Le renom de sainteté. — Divers témoignages.


À la mort d’un serviteur ou d’une servante de Dieu, ce qui frappe d’abord c’est sa réputation de sainteté, répandue dans le peuple. « C’était un saint, une sainte », répète-t-on à l’envi. Les Iroquois du Sault, après le décès de Catherine Tekakwitha, se disaient les uns aux autres : « La sainte est morte. »

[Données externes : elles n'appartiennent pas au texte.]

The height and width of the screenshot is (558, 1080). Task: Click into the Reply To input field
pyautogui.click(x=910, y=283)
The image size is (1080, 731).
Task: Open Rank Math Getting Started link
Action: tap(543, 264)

Dans les premiers siècles de l’Église, cette voix du peuple, bien constatée, était considérée en quelque sorte comme la voix de Dieu, d’après l’adage : Vox populi, vox Dei. Aussi était-ce souvent sur ce suffrage populaire que s’appuyait ce qu’on a appelé la béatification équipollente. Des abus étaient à craindre. Peu à peu, la béatification et la canonisation des saints prirent la forme qu’elles ont de nos jours : constatation par différents procès, devant plusieurs tribunaux, jusqu’à sanction définitive du Souverain Pontife, du renom de sainteté, basé sur l’héroïcité des vertus et les miracles.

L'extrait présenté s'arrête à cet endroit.